Got a big fillet of salmon at Costco yesterday. Brined it then smoked it today. Apple with a bit of Pecan. It is too good for words. (yes you will see that I taste tested a piece)


----------



## smokin relaxin steve (Apr 21, 2010)

mmmmmmmmmmmmmmmmmmmmmmmmmmmmmmmmm


----------



## smokin relaxin steve (Apr 21, 2010)

Sorry forgot to add 
	

	
	
		
		



		
			






I love me some smoked salmon!


----------



## treegje (Apr 21, 2010)

Man those look good, certainly earned points


----------



## Bearcarver (Apr 21, 2010)

Macbillybob,
You gotta be loving that!

You got the exact same color I get with mine.

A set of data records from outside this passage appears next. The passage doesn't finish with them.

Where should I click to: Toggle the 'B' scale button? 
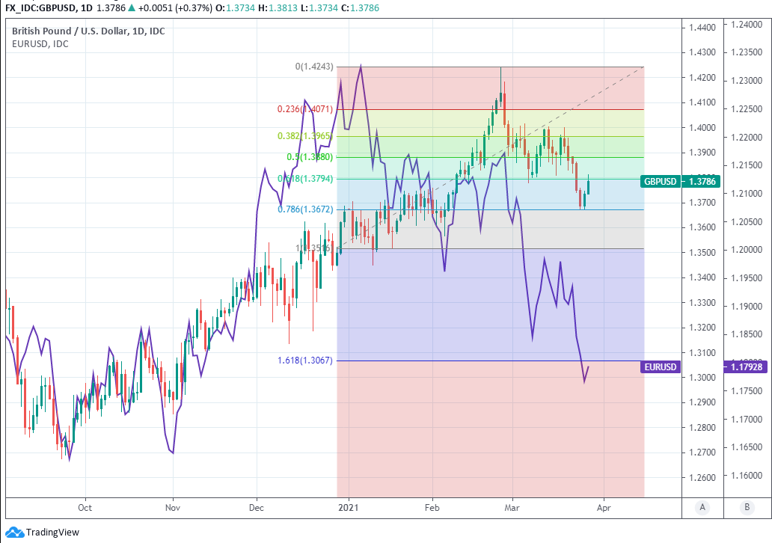coord(747,507)
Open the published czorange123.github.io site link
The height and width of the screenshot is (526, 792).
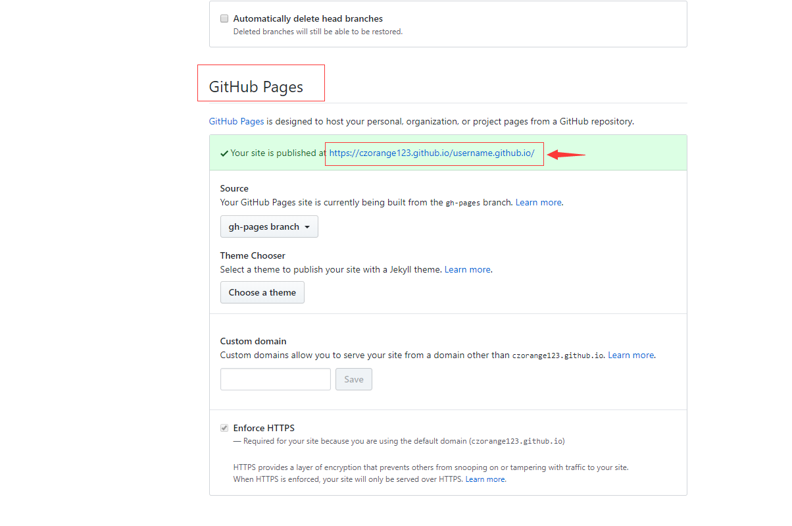pos(432,153)
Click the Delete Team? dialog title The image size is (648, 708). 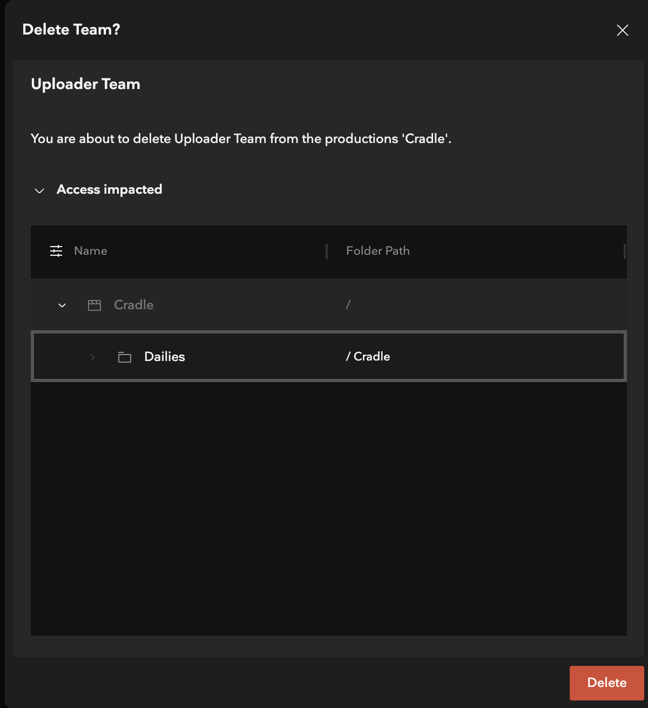tap(71, 30)
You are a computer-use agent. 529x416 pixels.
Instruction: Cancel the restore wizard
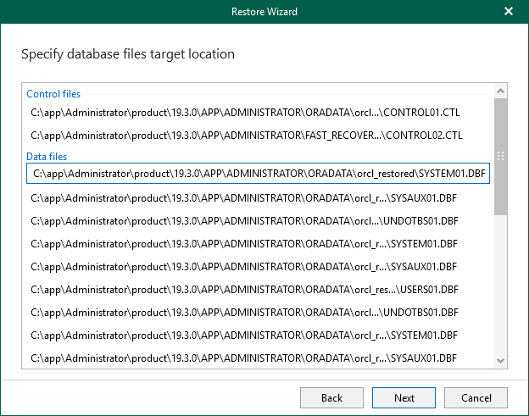(x=476, y=397)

You must get some of these----------->>
	

	
	
		
		



		
		
	


	






Thanks for showing,
Bearcarver


----------



## rbranstner (Apr 21, 2010)

I love smoked salmon! Looks like you did a great job.


----------



## hernando (Apr 21, 2010)

That salmon looks good.

I gotta tell you, I ain't a texas fan but hat is an awesom little smokehouse you got there.


----------



## macbillybob (Apr 21, 2010)

Yea, I was concerned for a while there but the color developed just like I was looking for.
I glazed 4 pieces with Dutch's maple glaze. I added some Sambal to spice it up a little. I think that is a hit also.


----------



## freshmeat (Apr 21, 2010)

This looks very tasty!  I would like to try this.

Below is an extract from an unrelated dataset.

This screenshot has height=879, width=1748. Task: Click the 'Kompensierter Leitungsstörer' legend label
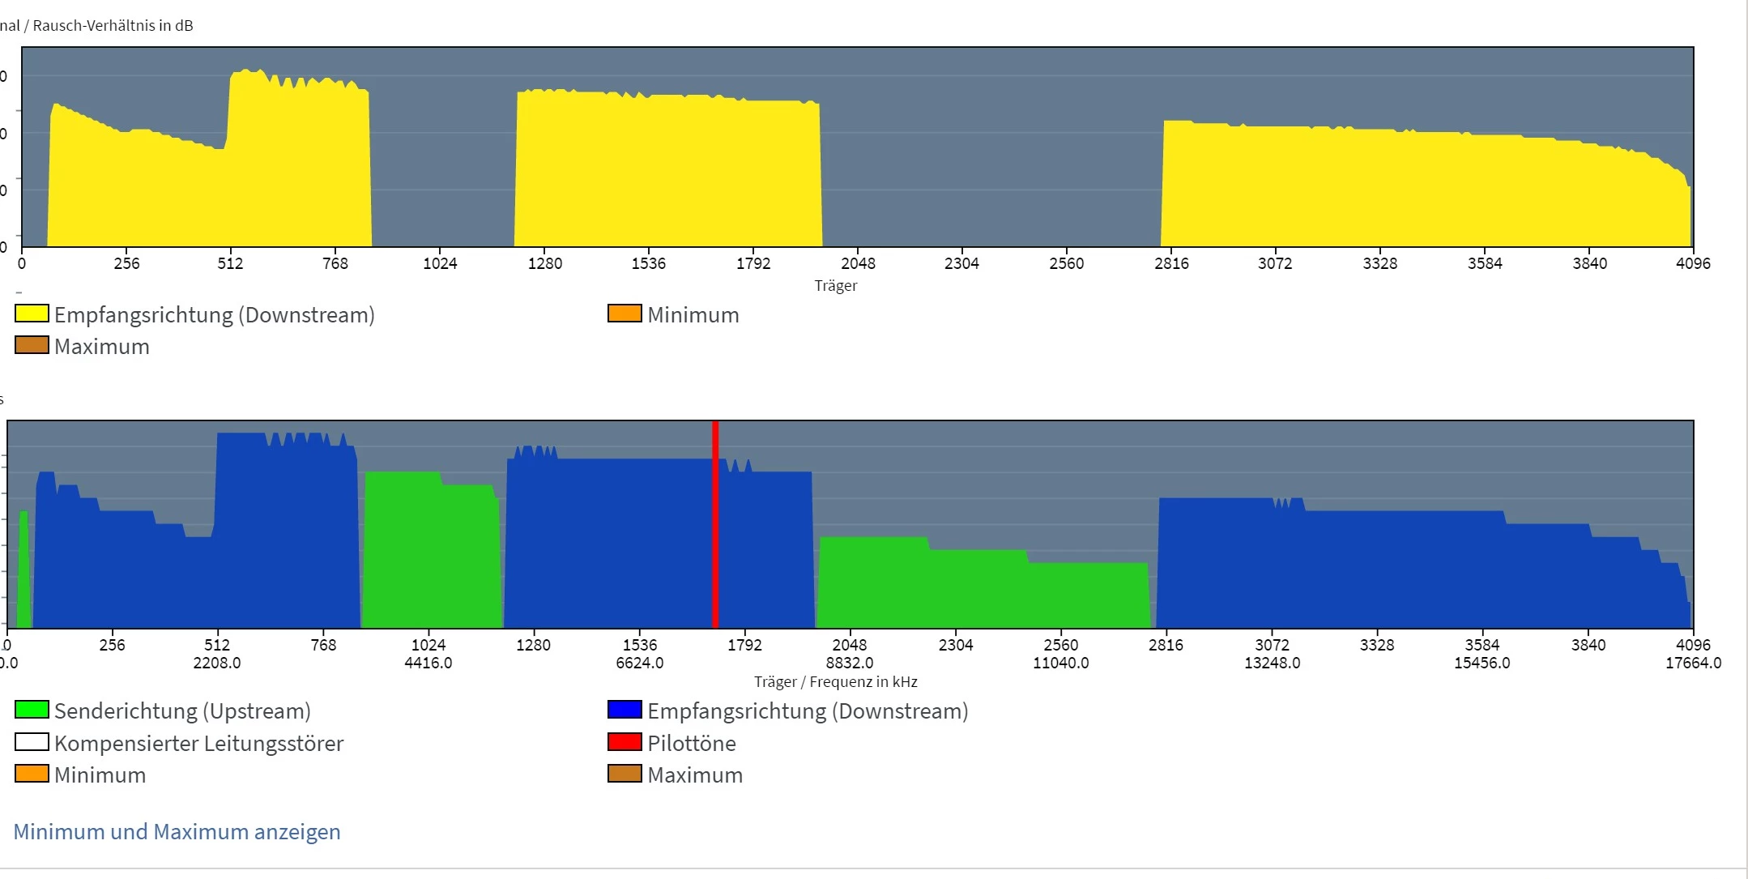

What were the details of the smoke?  Temp of chamber, how long, did you pull at specific internal temp?


----------



## wingrider1 (Apr 21, 2010)

Great looking Salmon...Looking so good i wish I had a piece.


----------



## macbillybob (Apr 21, 2010)

Check out the post by Bearcarver, this is a good guideline.

http://www.smokingmeatforums.com/for...ad.php?t=91264


----------



## caveman (Apr 22, 2010)

Nice huge fillets.  Good looking smoke!


----------



## roller (Apr 22, 2010)

That is the richest meat you will ever smoke..and I sure is good...Great job.


----------



## macbillybob (Apr 27, 2010)

Second batch is in the smoker today. The first try was a huge hit. I hardly got any. If this time is as good as the last (and I don't know why it wouldn't be) I am going to have to do 10 lbs next time.


----------